Aber wenn es soweit ist, dann wird „inne“ gehalten und
geschwiegen.
Aber was genau findest du denn daran so dramatisch? Meinst du, dass durch permanentes Benennen der Tatsache, dass man stirbt, sich irgendetwas zum Positiven ändern würde?
Ich vermag deinen Standpunkt immer noch nicht ganz nachzuvollziehen. Was genau gibt es deiner Meinung nach denn in solch einem Moment noch zu sagen? Also: nach außen hin. Der eigene Tod geht doch letztlich nur noch mich selbst an, und dann bin ich der einzige Mensch, mit dem ich noch Zwiesprache halten muss. Das ist dann wahrscheinlich das, was du als „Innehalten und Schweigen“ bezeichnest.
Ich leite daraus einen falschen „kulturellen Kodex“ ab.
Hast du denn hierfür konkrete Nachweise? Statistische Erhebungen, wissenschaftliche Unteruchungen o.ä., die diesen Zusammenhang bestätigen können? Bisher scheinen wir nämlich auf einer bloßen Ebene der Meinungen oder persönlichen Erfahrung zu argumentieren. Wenn du aber einen „falschen kulturellen Kodex“ ins Spiel bringst, bedarf das für mich größerer argumentativer Unterstützung, z.B. in Form von Belegen.

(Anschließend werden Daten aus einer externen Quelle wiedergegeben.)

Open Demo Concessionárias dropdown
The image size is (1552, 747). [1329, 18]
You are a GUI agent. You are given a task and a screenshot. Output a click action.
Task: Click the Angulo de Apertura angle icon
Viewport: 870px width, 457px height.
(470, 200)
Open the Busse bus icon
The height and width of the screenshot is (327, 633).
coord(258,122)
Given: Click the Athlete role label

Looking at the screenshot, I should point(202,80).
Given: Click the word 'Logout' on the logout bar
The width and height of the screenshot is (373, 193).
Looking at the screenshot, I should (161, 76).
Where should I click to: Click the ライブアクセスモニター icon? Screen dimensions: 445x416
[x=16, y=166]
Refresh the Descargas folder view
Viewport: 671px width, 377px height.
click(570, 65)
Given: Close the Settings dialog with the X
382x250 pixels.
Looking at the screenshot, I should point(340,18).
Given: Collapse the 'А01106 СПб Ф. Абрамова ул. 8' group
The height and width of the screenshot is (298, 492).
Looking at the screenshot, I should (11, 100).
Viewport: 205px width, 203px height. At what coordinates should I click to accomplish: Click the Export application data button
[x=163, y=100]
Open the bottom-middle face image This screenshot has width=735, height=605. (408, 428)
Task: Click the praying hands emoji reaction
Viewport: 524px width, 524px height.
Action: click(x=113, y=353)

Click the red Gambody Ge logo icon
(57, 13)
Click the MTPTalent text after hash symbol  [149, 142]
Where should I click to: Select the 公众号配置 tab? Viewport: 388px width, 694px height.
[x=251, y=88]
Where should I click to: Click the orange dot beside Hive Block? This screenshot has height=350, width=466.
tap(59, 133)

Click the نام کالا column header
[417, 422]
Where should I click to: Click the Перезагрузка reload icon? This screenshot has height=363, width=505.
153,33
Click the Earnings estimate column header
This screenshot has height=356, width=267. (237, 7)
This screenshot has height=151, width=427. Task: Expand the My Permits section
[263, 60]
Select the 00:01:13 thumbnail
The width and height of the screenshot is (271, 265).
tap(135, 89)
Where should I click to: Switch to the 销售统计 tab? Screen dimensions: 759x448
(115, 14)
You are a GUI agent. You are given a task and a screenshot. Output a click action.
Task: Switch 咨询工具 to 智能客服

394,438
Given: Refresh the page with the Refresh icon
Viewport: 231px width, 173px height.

Unter dem Titel „Metamorphosen des Todes“ startet jetzt ein neues interdisziplinäres Forschungsprojekt an der Universität Jena, das sich mit der Christianisierung des Todes und der Jenseitsvorstellungen in Kaiserzeit und Spätantike auseinandersetzen wird - Im Fokus steht ein zentrales geistes- und kulturwissenschaftliches Problem:
Transformationen von Todes- und Jenseitsvorstellungen vom Hellenismus über die Kaiserzeit bis in die Spätantike. „In der Begegnung von Judentum, Antike und entstehendem Christentum kam es in der Zeit vom ersten bis zum sechsten Jahrhundert nach Christus zu einer Christianisierung des Todes und der Jenseitsvorstellungen, die über das Mittelalter und die frühe Neuzeit bis heute die westliche Kultur prägen, unbeschadet der dauerhaften Herausforderungen durch die Moderne und der Auseinandersetzungen mit anderen Kulturen und Religionen in der Gegenwart“, erläutert Prof. Dr. Karl-Wilhelm-Niebuhr, Inhaber des Lehrstuhls für Neues Testament. Durch das antike Christentum, so die Arbeitshypothese des Projekts, sei der Umgang mit dem Tod verändert worden.
Klar! Die Vorstellungen von dem, was „danach“ kommen koennte muessen immer theoretischer Natur sein und bleiben. Doch macht es fuer die jeweilige Kultur sicher viel aus, WIE die Zeit danach antizipiert wurde.
Und das finde ich schade,
dass so ein Mensch nicht gelernt hat
mit der Endlichkeit des Seins vernuenftig umzugehen:
Friederike Mayröcker:
„Der Tod ist wirklich der größte Feind eines Menschen, der sein ganzes Leben aktiv gewesen ist, in einem künstlerischen Beruf zum Beispiel, und der dann aus irgendwelchen physischen Gründen nicht mehr arbeiten kann. Das ist eine solche Strafe.“
"Mein ganzes Werk spricht eigentlich von der Angst vor dem Tod.
Vielleicht schreibe ich auch gegen den Tod an. Vielleicht macht das jeder Künstler, dass er gegen den Tod arbeitet. Solange man arbeiten kann, wehrt man sich ja auch gegen den Tod."